In “Against Heresies”, Irenaeus wrote of the succession of presbyters “in the congregations” established by the Apostles (3.2:2), then he calls these presbyters “bishops” and also says that these are “in the congregations”. Again, these are the autonomous governments of the congregations where plural numbers of bishops/presbyters were in congregations and for which they had their succession. There is also another reference to elders and bishops being the same (4.26:2).

Polycarp and presbyters write to the church at Philippi (1:1). Some may read into Polycarp’s greeting as though he is a bishop over these presbyters, but that would simply be an assumption. The young men are instructed to submit to presbyters and deacons with no mention of bishops or a bishop (5:3). Polycarp presented qualifications like the Scriptures do only for presbyters and deacons (6:1). If one believed in the hierarchy, they would simply make another assumptions that this would include the hierarchy. He also mentions a man named Valens who was a ‘presbyter’ (11:1). Another source, the Didache instructs to appoint bishops and deacons with no mention of elders (15).

Among other sources, I did see the progression to having a bishop separate and apart from the elders, but no great father/bishop over the whole Church is mentioned in all the writings. Differing from the Apostles instruction in Scripture, Ignatius does present a separation between bishops and elders. As I believe that you already know, the Apostles selected elders for each congregation (Acts 14:23). Then the Apostle Paul referred to all the elders as being bishops (Acts 20:28). Again, Philippians is written to bishops and deacons with no mention of elders (presbyters) being a separate body of government (1:1). Titus as well was instructed to appoint elders (presbyters) who are also called ‘bishops’ (overseers) to meet specific qualifications, so in this, it again is clear that elder and bishop are the same office (1:5-7). Then the elders are instructed by Peter to oversee, which is the verb form of bishop (1 Peter 5:1-3).
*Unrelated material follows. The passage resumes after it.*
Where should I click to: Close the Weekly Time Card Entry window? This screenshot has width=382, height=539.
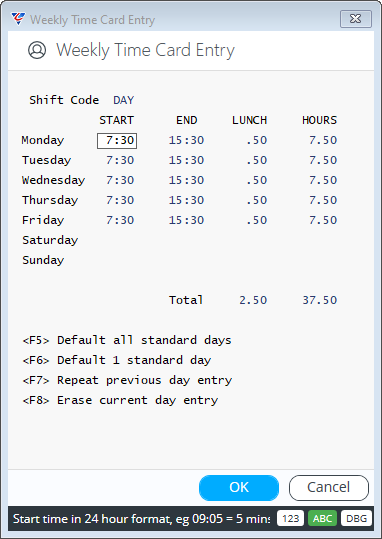pyautogui.click(x=356, y=19)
Apparently, Christ’s Church consists of congregations who each have a plural number of elders in their ideal state. These elders are also called “presbyters”, “overseers”, and “bishops”, who are the ones who pastor (shepherd) the congregation with no hierarchy other than Christ Himself. Let us restore Christ’s elders to all congregations. Some claim that there were bishops ruling over presbyters in the Bible. Yet, it is usually very hard for anyone to refute anything that neither exist nor is mentioned in any part of the Bible especially a hierarchy. For example, some claim other hidden Christian practices like praying to “saints”, infant baptism, and bread only “Eucharist” for “laity”, which again these are not present in the Scriptures.